CV Splits - Is it Possible to Start With Most Recent Data? #41

Closed mdancho84 closed 5 months ago

mdancho84 commented 6 months ago

First off, great package. I've been tinkering with CV for implementation in my pytimetk package, which aims to make it easier to do time series operations in python.

I'm considering integrating this package. One issue is that my preference is to have cross validation start with the most recent data (meaning the first split should be the most recent data). My rationale is that the most recent time series data has the most information.

This may be preference, but it's a mistake to start with oldest data and think that the CV results will mean much.

So is it possible to have an argument to begin CV splits with the most recent data (basically inverting the default) for both sliding window and expanding (cumulative window)?

Thanks! -Matt

mdancho84 commented 6 months ago

This is what I've been exploring over at pytimetk: https://github.com/business-science/pytimetk/blob/master/src/pytimetk/crossvalidation/time_series_cv.py

FBruzzesi commented 6 months ago

Hey Matt, first and foremost, thanks for your interest.

Just to make sure I am getting the request correctly:

Reversing order should be fairly quick adjustment as iterator. While having an expanding backward option may be more challenging.

For now the lazy way of doing it is to return the splits and reverse them manually.

mdancho84 commented 6 months ago

Yep I think you have it. The top need is the reversed order with the first split being the most recent.
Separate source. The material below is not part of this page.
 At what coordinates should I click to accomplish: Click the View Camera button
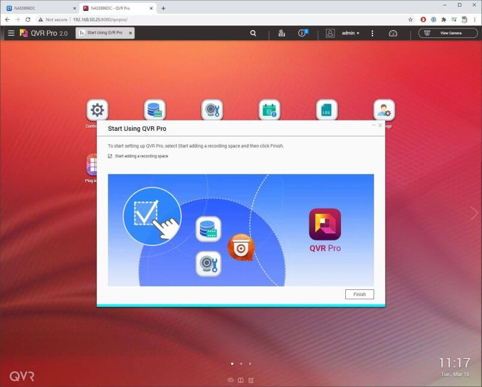tap(448, 33)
FBruzzesi commented 6 months ago

So which one of the two is the expected/desired behaviour for expanding window in "reverse" order?
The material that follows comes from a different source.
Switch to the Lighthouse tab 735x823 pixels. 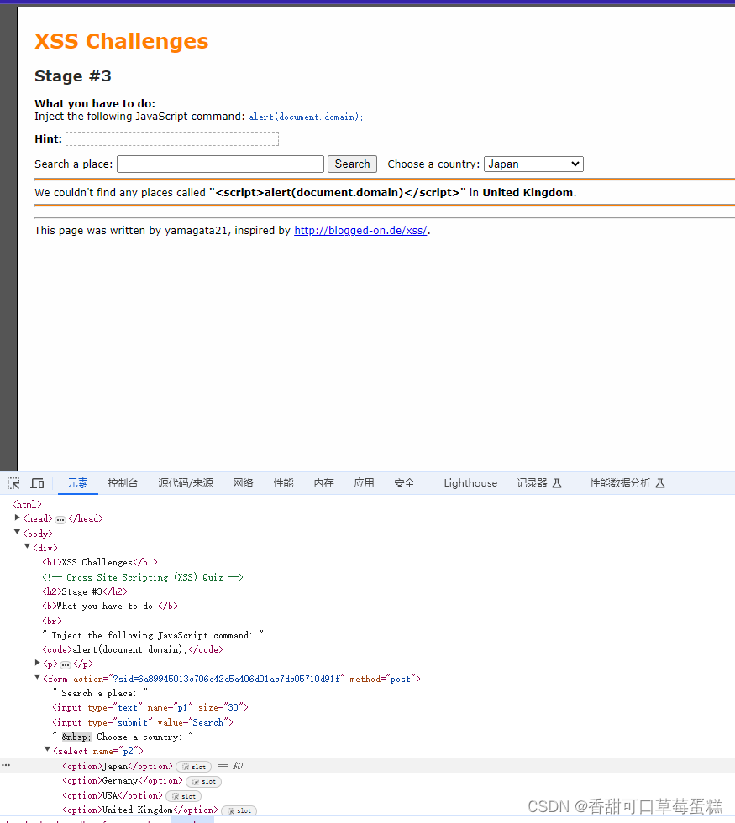tap(470, 483)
mdancho84 commented 6 months ago

Rolling window with most recent first.

FBruzzesi commented 6 months ago

Hey Matt, I am still not sure about what you are asking here.
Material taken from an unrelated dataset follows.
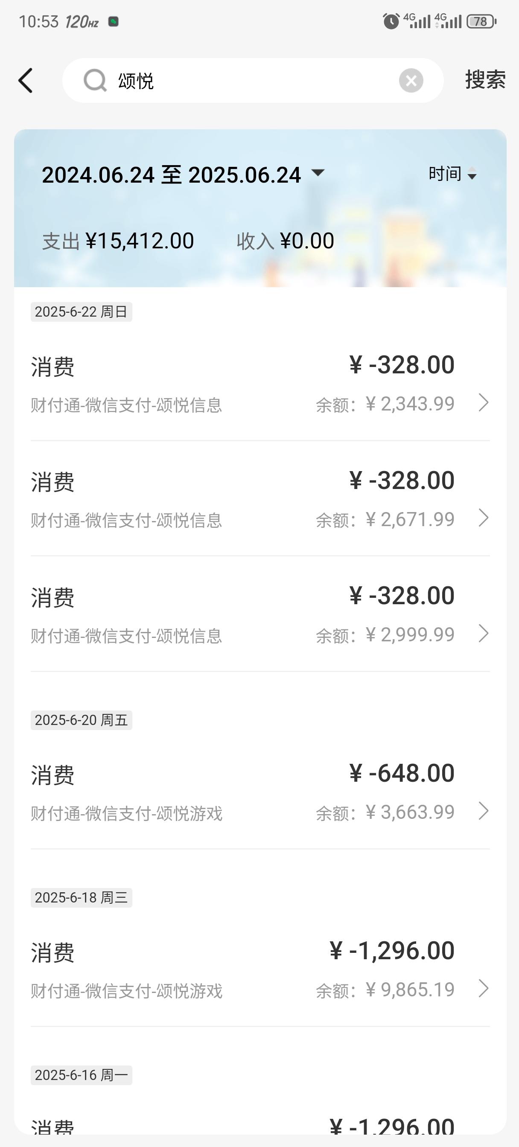Open the ¥-648.00 颂悦游戏 transaction
The height and width of the screenshot is (1147, 519).
pyautogui.click(x=260, y=793)
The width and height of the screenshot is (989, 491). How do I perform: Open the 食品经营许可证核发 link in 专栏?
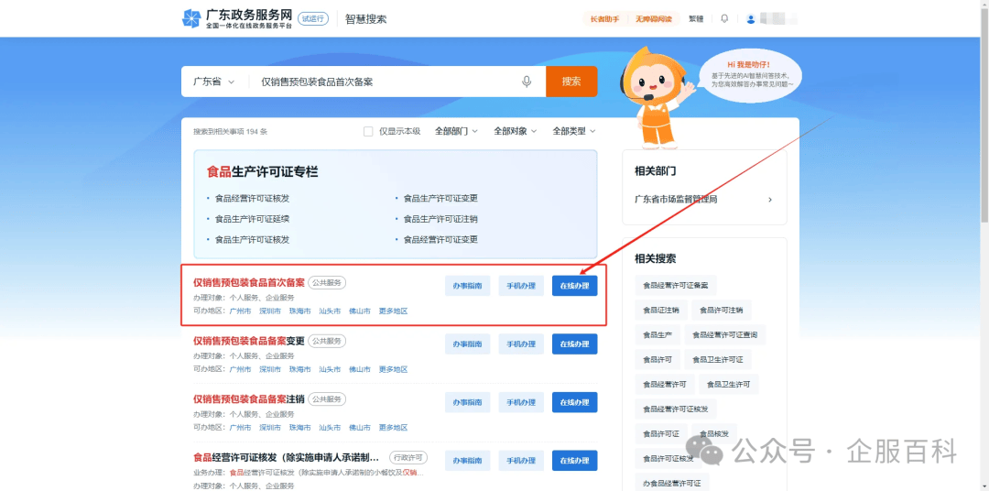[252, 198]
If the desirable is having the same splits just in different order (see figures below), then I don't see why your validation score would change.

My rationale is that the most recent time series data has the most information.

I can agree with this, but more than having the splits in different order, you could give different importance to different folds to let the most recent ones have more weight in the final decision.

The package gives the user enough flexibility to let this kind of decisions happen afterwards.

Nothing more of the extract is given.